Does It Matter How Big California Debt Is?

Men are obsessed with size. So it came as no surprise when a new report from a task force of distinguished men declared that California's debt is larger than we think.

The State Budget Task Force, which is co-chaired by former Federal Reserve chairman Paul Volcker, issued not an exact number but a big (naturally) range for California's debt.

The task force pegged it at somewhere between $167 billion and $335 billion.

For those who need context for those numbers, the Los Angeles Dodgers sold for $2 billion earlier this year, so the upper range would be like buying the Dodgers every single day of a 162-game baseball season.
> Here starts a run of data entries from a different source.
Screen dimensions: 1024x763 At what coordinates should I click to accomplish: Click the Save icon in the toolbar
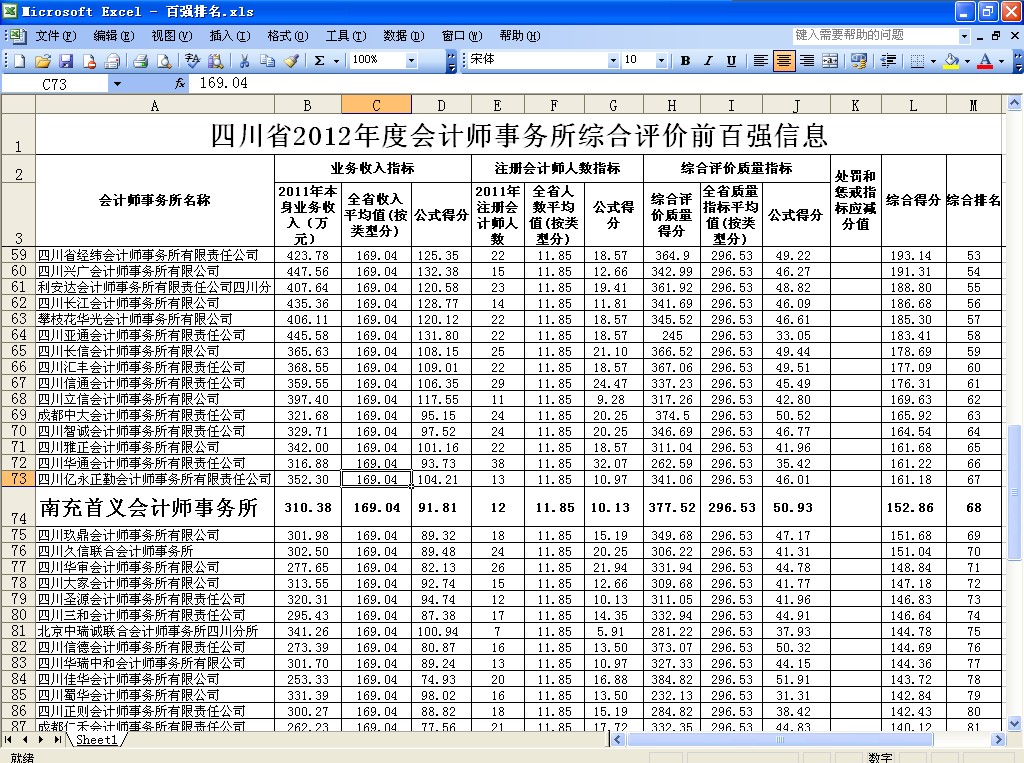[66, 61]
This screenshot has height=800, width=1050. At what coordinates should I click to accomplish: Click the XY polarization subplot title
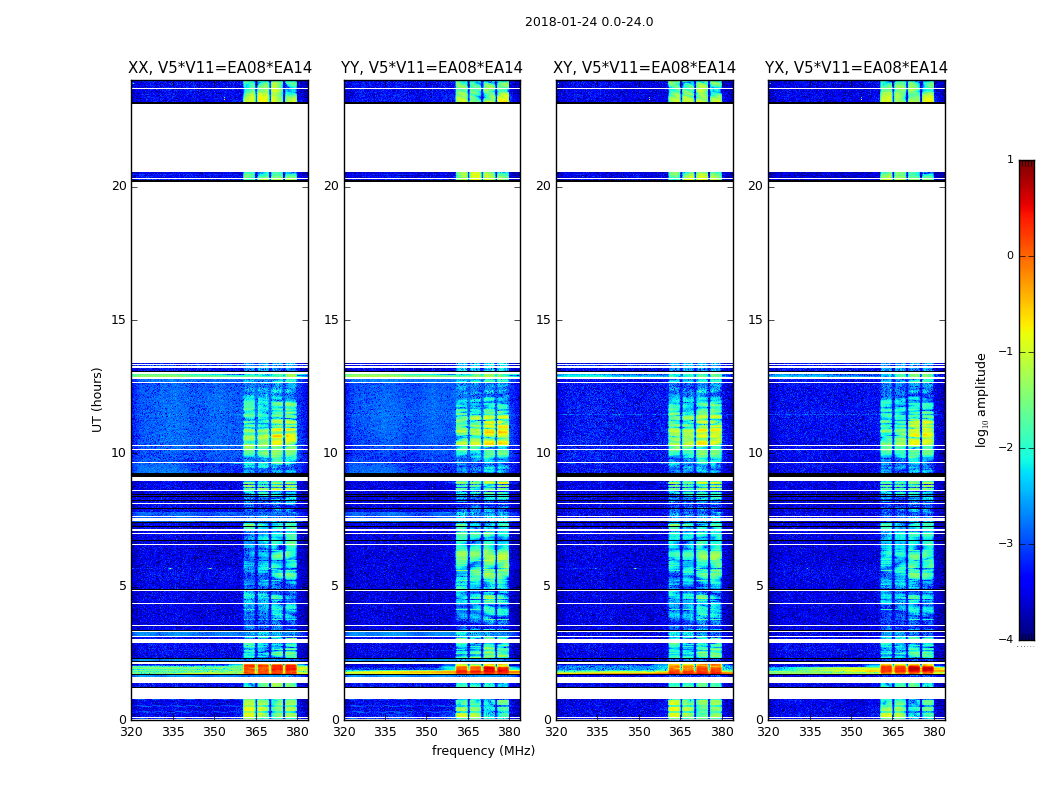[645, 68]

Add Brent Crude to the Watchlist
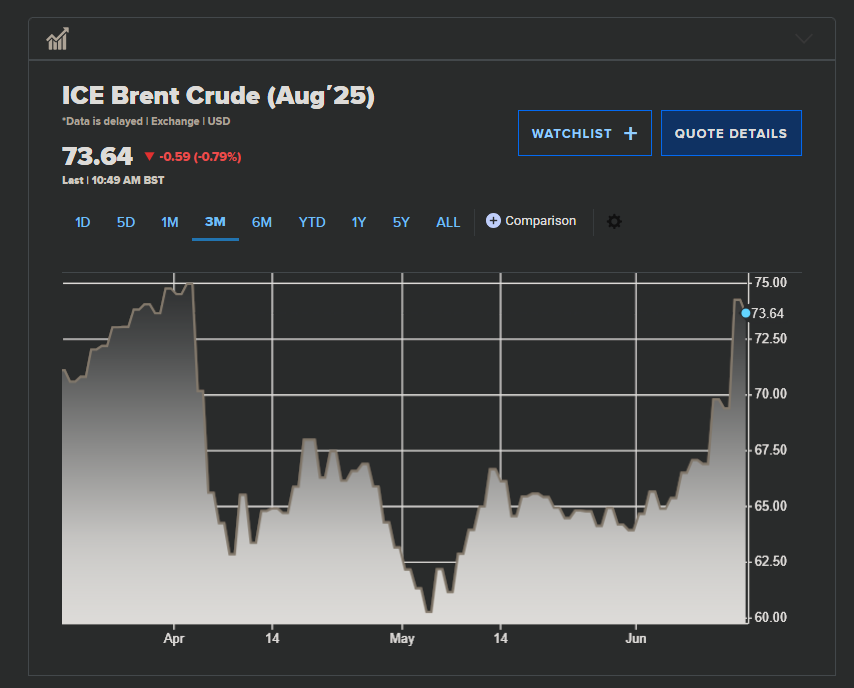584,133
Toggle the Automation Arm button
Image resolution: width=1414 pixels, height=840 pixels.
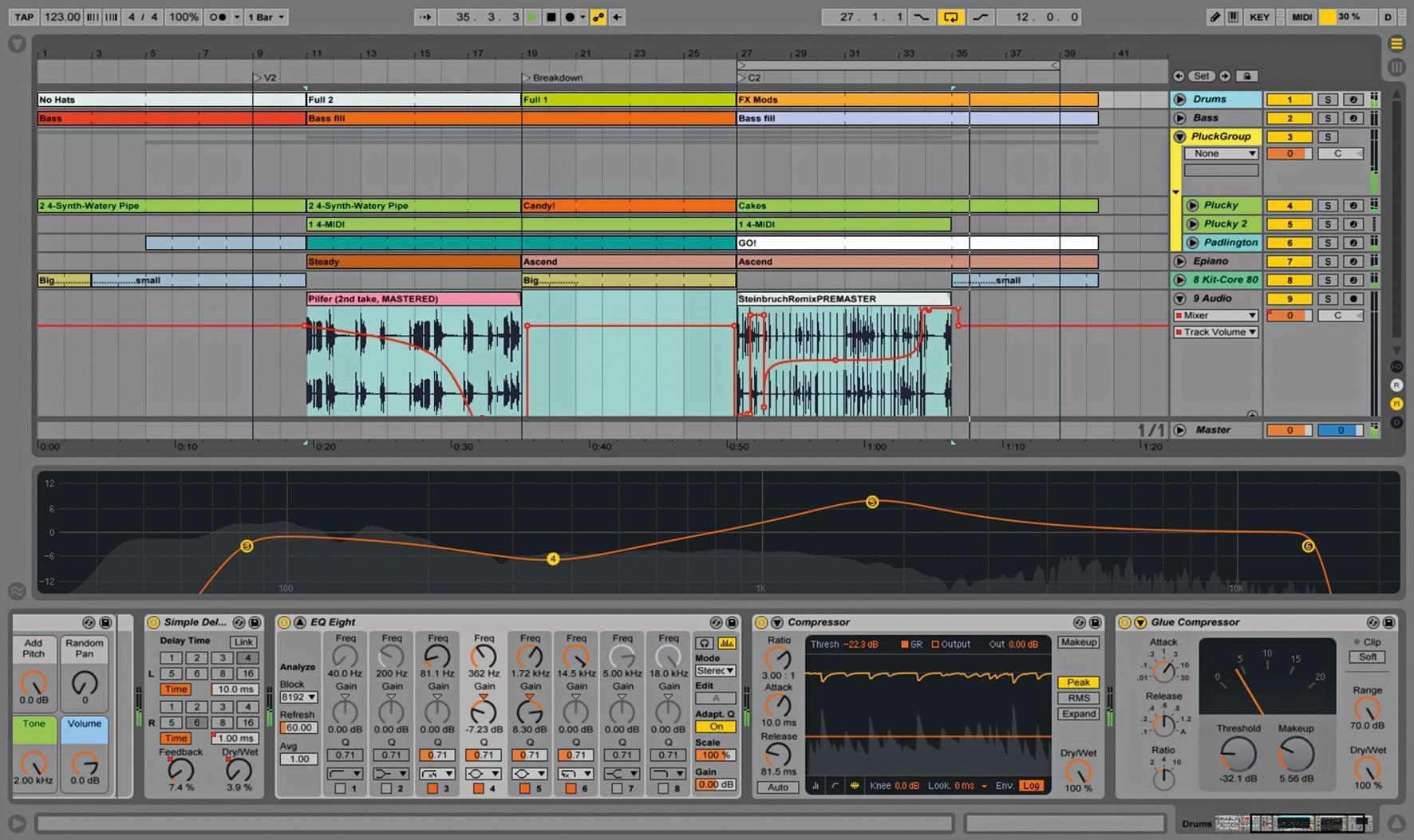(598, 17)
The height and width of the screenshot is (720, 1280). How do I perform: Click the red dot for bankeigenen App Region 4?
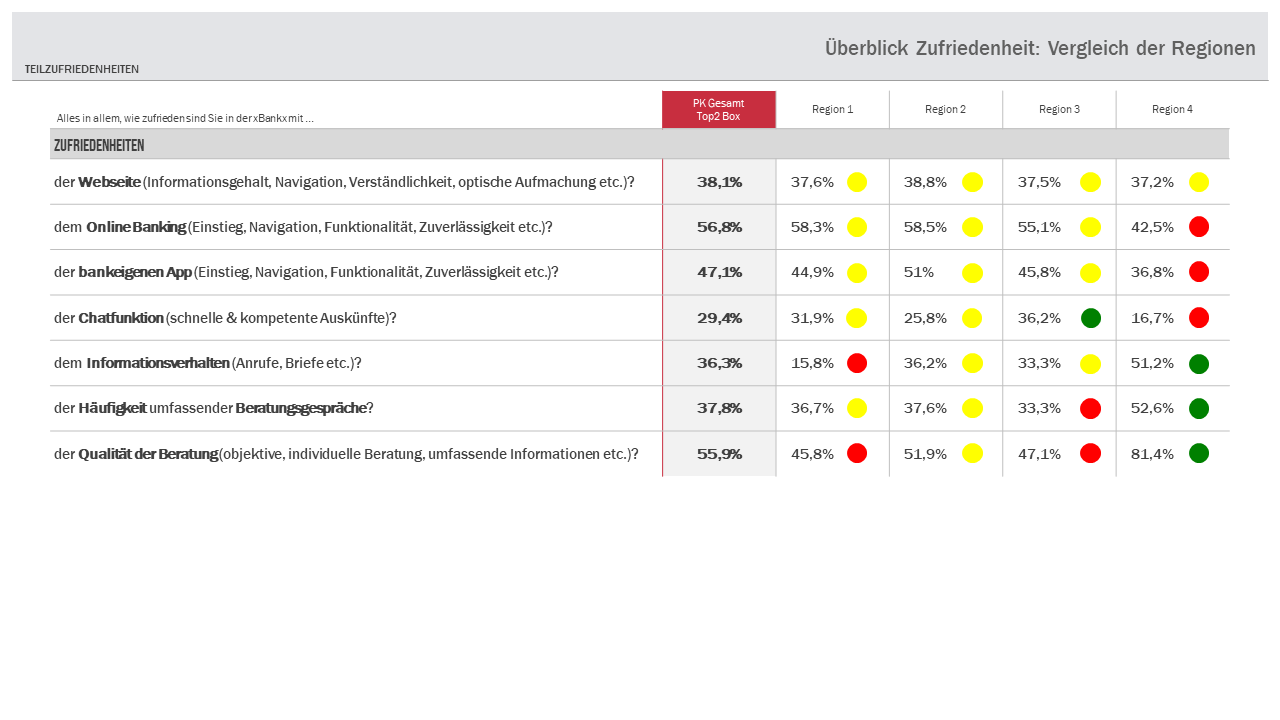pyautogui.click(x=1199, y=272)
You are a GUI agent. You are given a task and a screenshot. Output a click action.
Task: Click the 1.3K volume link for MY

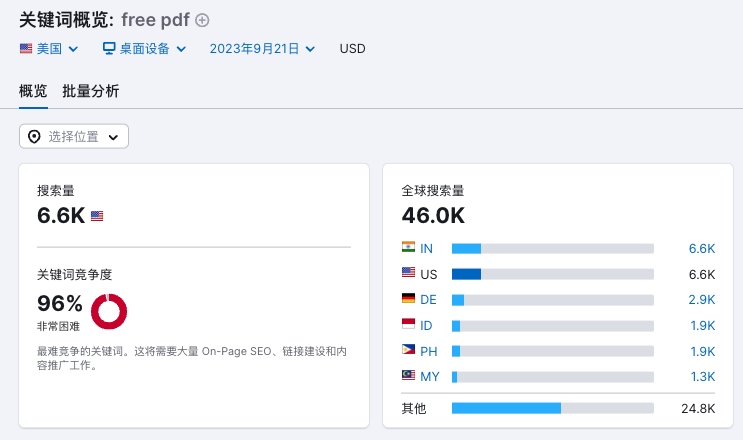[701, 377]
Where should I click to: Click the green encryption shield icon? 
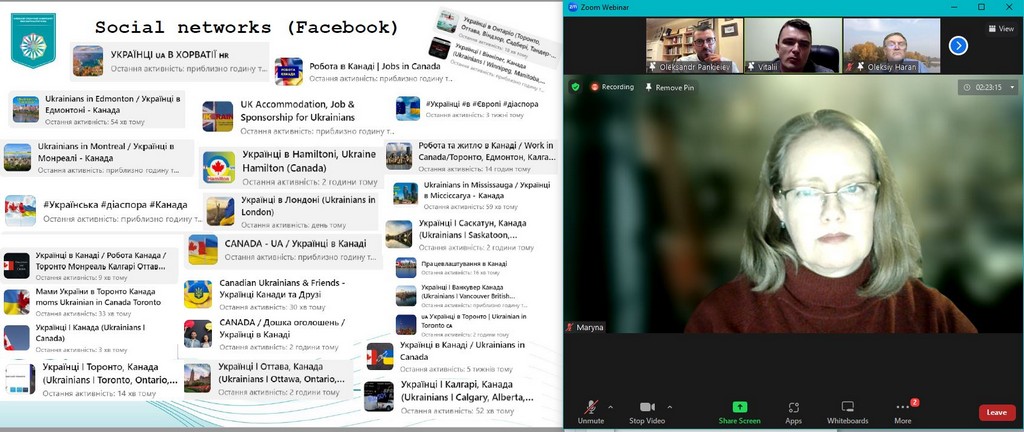pyautogui.click(x=575, y=87)
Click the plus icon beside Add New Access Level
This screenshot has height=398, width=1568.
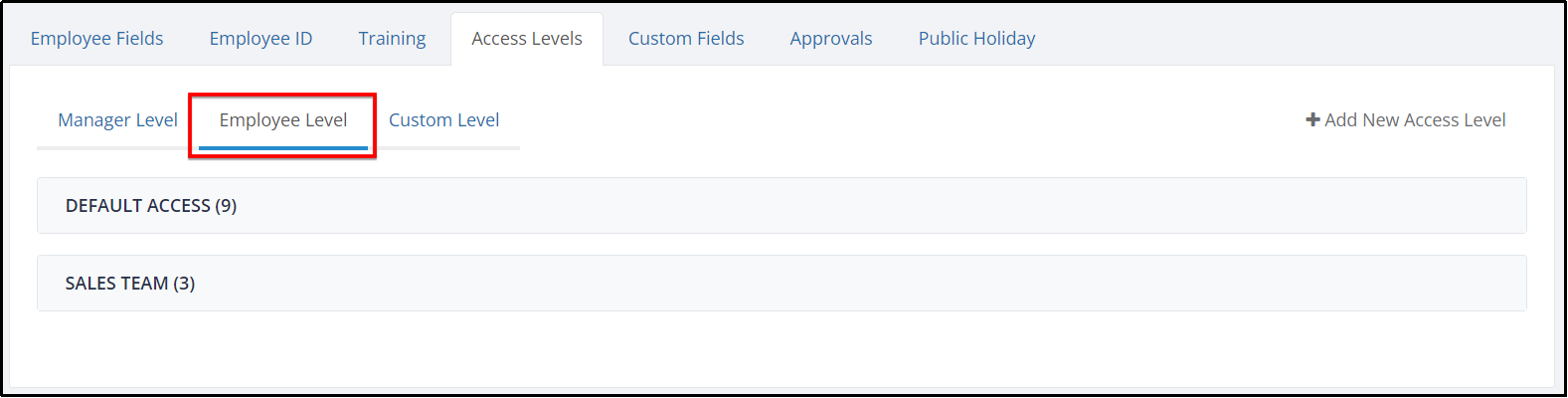[1312, 119]
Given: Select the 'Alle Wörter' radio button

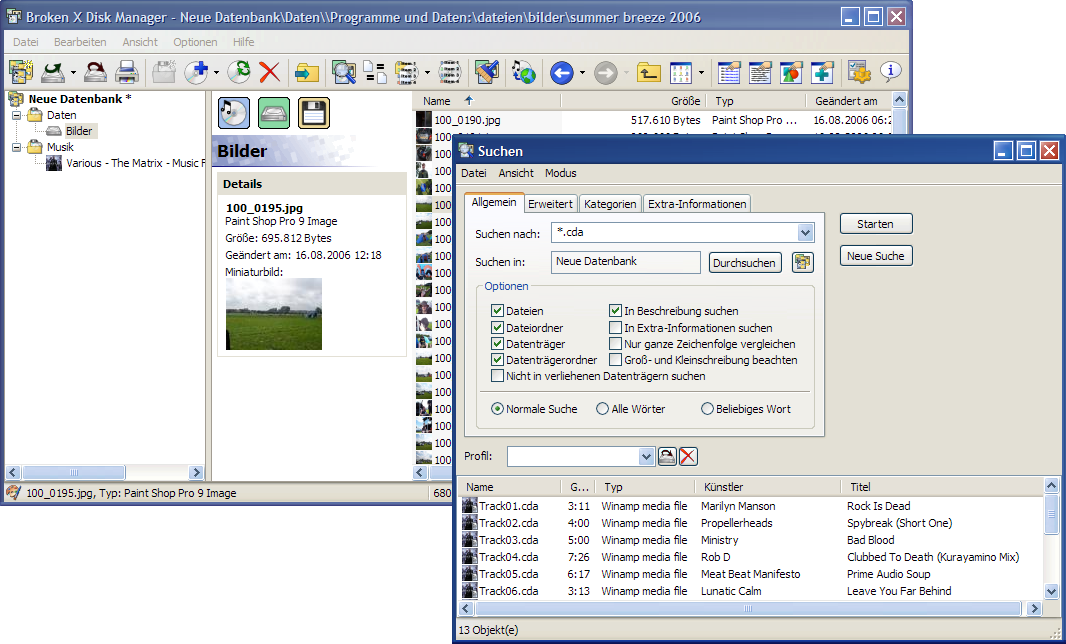Looking at the screenshot, I should (x=602, y=409).
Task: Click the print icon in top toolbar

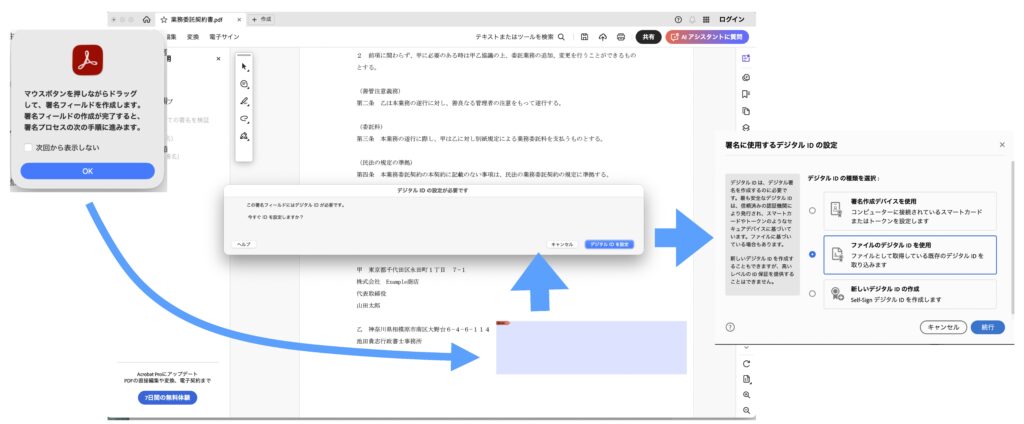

What is California's debt? The task force report is good at laying out well-known state obligations (such as pensions and health care for retirees) and lesser known obligations (including the billions needed to improve drinking water).

These are big, scary numbers, and that's the point. The task force was formed in part because its founders worried about the depth of fiscal problems in many states, including California.

But, in one sense, the debt number doesn't matter. Other estimates of state debt have been all over the map. (A Stanford study has estimated pension debt at half a trillion dollars.)

There are two significant problems with the debt -- and neither is about the overall number.

The first debt problem is the uncertainty of the debt. No one really knows what the obligations will be.

That's because California government is complicated and multi-layered with many debts scattered among many governments. And it's also because pension debt estimates depend heavily on how the investment markets do; the worse the market performs, the worse pension funds do, and the higher the obligations of taxpayers to make up the difference.

The second debt problem has to do with governance. California's budget and governance systems are so broken that it doesn't much matter what we know about the debt problem -- because we don't have democratic means to do much about it.

Dealing with debt requires giving real authority to those who govern us to make difficult choices. But the California system is all about limiting the authority of those who would govern us. That means no one in California has the juice to get much done on this subject.

So let's hope this new report is the last one that focuses on the size of the debt. Instead, we need more task forces and more work to redesign the governing system -- so that our leaders can tackle the debt, and other problems.